Data >>
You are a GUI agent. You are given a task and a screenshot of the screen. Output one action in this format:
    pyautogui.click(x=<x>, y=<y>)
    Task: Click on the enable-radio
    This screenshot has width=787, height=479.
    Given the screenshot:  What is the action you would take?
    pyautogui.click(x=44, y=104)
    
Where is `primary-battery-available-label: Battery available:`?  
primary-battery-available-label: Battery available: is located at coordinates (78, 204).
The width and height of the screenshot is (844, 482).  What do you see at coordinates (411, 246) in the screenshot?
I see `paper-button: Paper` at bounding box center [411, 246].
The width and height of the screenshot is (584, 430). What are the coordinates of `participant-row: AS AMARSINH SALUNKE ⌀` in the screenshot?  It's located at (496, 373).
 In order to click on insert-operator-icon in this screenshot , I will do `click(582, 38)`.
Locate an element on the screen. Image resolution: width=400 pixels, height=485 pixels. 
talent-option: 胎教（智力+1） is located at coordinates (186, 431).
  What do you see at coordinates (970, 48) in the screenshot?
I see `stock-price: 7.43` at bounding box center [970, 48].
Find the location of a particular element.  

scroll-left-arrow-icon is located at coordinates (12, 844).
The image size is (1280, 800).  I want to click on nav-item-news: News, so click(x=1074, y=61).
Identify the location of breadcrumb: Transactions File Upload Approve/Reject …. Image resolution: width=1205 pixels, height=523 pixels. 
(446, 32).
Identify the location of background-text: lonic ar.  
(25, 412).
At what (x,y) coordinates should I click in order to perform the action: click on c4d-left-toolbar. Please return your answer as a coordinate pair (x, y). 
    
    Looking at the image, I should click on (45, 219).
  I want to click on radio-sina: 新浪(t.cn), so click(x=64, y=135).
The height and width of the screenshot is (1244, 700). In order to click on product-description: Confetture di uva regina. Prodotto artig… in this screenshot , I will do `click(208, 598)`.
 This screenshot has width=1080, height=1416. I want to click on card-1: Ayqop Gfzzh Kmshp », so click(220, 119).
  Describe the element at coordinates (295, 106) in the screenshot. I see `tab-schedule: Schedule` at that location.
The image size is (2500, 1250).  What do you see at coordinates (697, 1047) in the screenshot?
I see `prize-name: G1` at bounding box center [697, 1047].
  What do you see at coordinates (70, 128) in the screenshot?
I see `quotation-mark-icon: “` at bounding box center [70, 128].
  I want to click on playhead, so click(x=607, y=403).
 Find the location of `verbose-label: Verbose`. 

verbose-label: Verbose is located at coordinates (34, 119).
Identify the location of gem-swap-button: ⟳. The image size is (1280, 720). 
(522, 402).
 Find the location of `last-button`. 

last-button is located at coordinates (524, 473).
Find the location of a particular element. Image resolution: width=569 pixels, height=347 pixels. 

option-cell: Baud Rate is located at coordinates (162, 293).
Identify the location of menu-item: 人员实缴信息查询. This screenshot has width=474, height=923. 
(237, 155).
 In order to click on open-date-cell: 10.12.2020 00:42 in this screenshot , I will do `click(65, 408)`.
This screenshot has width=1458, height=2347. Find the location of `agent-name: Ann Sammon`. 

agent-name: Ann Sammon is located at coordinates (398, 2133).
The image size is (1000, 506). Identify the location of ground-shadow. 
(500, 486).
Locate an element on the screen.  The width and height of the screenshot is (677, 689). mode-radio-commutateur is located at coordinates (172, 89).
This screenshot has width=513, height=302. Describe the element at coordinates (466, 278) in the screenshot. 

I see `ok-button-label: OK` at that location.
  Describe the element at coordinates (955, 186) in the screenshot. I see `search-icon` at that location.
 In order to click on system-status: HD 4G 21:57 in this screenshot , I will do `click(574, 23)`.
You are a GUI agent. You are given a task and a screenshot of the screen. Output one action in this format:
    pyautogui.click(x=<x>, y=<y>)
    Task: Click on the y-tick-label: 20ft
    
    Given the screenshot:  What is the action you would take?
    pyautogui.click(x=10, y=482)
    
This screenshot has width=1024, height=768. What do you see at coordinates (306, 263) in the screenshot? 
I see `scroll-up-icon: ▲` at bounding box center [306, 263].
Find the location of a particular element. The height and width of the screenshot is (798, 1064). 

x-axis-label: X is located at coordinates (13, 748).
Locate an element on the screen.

Request >> Please return each of the lines above that contains the string "should". Case counts.

Task answer >>
At what (x,y) coordinates should I click in order to perform the action: click on c4d-left-toolbar. Please return your answer as a coordinate pair (x, y). 
    Looking at the image, I should click on (45, 219).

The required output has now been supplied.